### STATED GOAL
Duplicate the items, starting at the line containing "Fit Row (323, 609)" and ending after the line containing "#Tampa Bay Music [#Tampa".

═══ DATA EXTRACT

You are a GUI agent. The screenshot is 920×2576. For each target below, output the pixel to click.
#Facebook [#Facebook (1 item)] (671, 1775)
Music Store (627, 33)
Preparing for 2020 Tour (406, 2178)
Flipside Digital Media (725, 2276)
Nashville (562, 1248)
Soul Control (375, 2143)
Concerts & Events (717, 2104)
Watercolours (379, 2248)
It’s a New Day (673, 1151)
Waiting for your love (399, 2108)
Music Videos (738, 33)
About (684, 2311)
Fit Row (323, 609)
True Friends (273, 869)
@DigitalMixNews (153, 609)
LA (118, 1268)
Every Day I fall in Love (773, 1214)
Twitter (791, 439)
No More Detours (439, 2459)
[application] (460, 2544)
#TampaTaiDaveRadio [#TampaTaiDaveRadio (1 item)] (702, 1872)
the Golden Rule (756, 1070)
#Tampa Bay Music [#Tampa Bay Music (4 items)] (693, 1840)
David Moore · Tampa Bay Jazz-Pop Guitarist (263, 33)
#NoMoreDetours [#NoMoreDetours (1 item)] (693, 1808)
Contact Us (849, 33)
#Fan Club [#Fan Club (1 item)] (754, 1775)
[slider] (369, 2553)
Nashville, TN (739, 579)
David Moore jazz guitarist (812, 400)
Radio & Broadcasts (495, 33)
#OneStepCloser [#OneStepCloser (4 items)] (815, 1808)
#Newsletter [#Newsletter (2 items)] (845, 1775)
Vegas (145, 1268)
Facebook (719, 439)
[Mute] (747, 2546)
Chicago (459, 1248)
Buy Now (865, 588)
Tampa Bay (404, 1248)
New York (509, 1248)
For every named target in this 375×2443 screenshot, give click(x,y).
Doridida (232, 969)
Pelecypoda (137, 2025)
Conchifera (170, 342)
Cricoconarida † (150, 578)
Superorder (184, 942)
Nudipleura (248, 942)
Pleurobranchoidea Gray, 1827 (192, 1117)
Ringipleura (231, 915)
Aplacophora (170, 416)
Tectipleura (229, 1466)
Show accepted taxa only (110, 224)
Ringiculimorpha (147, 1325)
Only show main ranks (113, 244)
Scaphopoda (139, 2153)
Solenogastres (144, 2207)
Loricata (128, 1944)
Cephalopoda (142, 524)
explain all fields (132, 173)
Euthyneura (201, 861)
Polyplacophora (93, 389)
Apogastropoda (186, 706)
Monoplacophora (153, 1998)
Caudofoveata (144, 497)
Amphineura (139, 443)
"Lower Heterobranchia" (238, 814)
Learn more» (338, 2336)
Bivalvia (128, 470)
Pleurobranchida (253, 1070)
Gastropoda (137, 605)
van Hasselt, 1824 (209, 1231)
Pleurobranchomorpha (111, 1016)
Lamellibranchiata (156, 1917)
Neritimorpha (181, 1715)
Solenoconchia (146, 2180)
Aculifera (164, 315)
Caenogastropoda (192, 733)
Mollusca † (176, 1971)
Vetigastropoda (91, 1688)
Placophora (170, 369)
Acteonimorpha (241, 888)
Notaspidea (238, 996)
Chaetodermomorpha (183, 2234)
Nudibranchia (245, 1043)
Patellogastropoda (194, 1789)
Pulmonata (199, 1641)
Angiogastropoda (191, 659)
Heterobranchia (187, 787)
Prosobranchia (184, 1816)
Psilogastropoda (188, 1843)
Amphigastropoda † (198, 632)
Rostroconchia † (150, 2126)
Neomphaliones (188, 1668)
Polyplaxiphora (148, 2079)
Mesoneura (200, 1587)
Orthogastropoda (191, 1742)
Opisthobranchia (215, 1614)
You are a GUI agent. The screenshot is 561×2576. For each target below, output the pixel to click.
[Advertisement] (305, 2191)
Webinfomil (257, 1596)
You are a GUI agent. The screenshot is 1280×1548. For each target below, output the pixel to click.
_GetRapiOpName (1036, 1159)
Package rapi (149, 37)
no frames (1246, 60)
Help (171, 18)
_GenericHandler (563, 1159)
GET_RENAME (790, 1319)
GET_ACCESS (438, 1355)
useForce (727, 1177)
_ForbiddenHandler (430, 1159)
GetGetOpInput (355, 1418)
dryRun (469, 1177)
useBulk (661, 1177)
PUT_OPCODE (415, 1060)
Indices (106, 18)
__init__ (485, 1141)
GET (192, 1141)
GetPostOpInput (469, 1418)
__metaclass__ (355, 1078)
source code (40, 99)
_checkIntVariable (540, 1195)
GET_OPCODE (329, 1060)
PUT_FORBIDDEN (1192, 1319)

══════

### WRITTEN ANSWER
Fit Row (323, 609)
True Friends (273, 869)
@DigitalMixNews (153, 609)
LA (118, 1268)
Every Day I fall in Love (773, 1214)
Twitter (791, 439)
No More Detours (439, 2459)
[application] (460, 2544)
#TampaTaiDaveRadio [#TampaTaiDaveRadio (1 item)] (702, 1872)
the Golden Rule (756, 1070)
#Tampa Bay Music [#Tampa Bay Music (4 items)] (693, 1840)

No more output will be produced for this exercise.